抜粋テキスト -

══════════════════════════════

ときどき『は?』と、思わず顔をしかめてしまうニュースがある。
   罪重き身勝手な殺人犯から、電車の下から出てこない人まで、世の中の罪人の意味不明さには呆れ果てる。

   そういう事件が最近増えているかどうか。統計学者じゃない自分には分からないし、様々な議論がなされるところではあるだろうけれど、一個人としての考察がある。


   循環器科病棟でも、メンヘラの患者さんはたくさんいる。けれど、循環器の病気をもつ若者は比較的少ない。


   そんな中での、特発性の心筋症を患う30代の患者さんの話だ。

   特発性●●型心筋症は、難病指定されており、不整脈や心不全で死に至る病気で、厳格な生活管理が重要となる。

   彼の人は、30代で罹患(診断)された。

   入院時、BMI:46。職業:引きこもりニート。
   そりゃもう『スゴイヤバい人が来た』と話題騒然だ。

   とりあえず、医師と看護師と薬剤師諸々の助力で、心不全の浮腫みまくっていたのを(脂肪が多すぎて分からないが)、10日で10kg除水して退院した。

   けれどその後、1週間で10kg増えて再入院。薬も飲まず、暴飲暴食の結果だ。

   まあ、30代で不治の病になったら、鬱になってしまうのは分からなくもない。
   私も側弯症で高校生のころから腰が痛い身だ。

   だけど相手は、昼夜問わずオンライゲームに勤しむ引きこもりニート。
   申し訳ないが、そんな人に『死にたい』とか言われても、『好きにすれば』と思ってしまう。だって他人だもの。


「前は働いてたんです、コンビニの工場勤務。付き合ってた人もいた。でも心不全になってから友達もいなくなった」


『そうか、大変だったんだな。でもあなたのその体型はどう説明するんだい?

══════════════════════════════

提供エントリ -
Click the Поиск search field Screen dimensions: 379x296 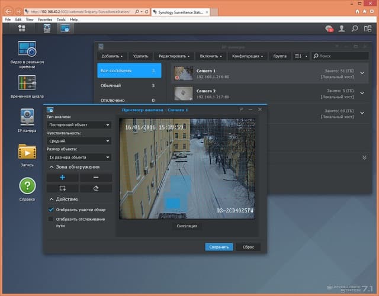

══════════════════════════════

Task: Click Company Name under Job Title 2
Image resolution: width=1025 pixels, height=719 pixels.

══════════════════════════════

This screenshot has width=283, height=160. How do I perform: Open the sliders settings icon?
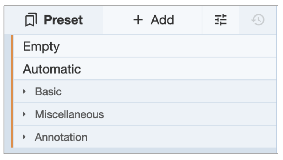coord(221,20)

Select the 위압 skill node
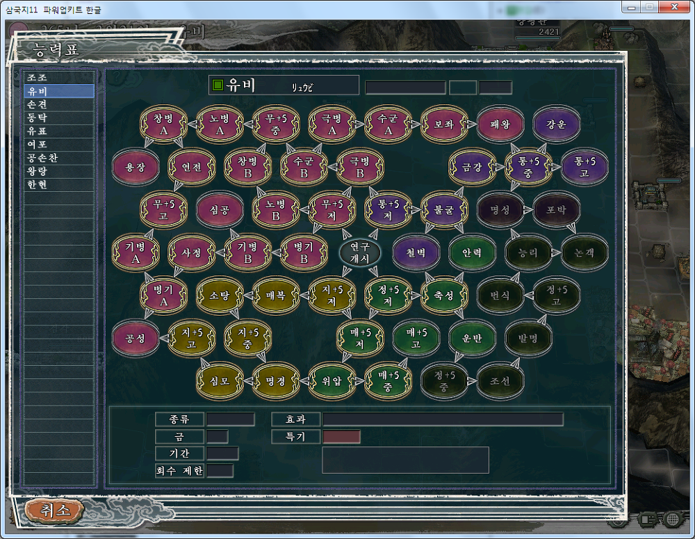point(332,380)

══════════════════════════════

取り組む課題 -
1: 抜粋テキストで、患者の除水と退院を助けたとされる職種をすべて挙げよ。
2: 抜粋テキストのうち「入院時、BMI:46。職業:引きこもりニート。」から「まあ、30代で不治の病になったら、鬱になってしまうのは分からなくもない。」まで(両端を含む)を、一字一句変えずに書き写してください。

期待される出力 -
1: 医師、看護師、薬剤師

2:
入院時、BMI:46。職業:引きこもりニート。
   そりゃもう『スゴイヤバい人が来た』と話題騒然だ。

   とりあえず、医師と看護師と薬剤師諸々の助力で、心不全の浮腫みまくっていたのを(脂肪が多すぎて分からないが)、10日で10kg除水して退院した。

   けれどその後、1週間で10kg増えて再入院。薬も飲まず、暴飲暴食の結果だ。

   まあ、30代で不治の病になったら、鬱になってしまうのは分からなくもない。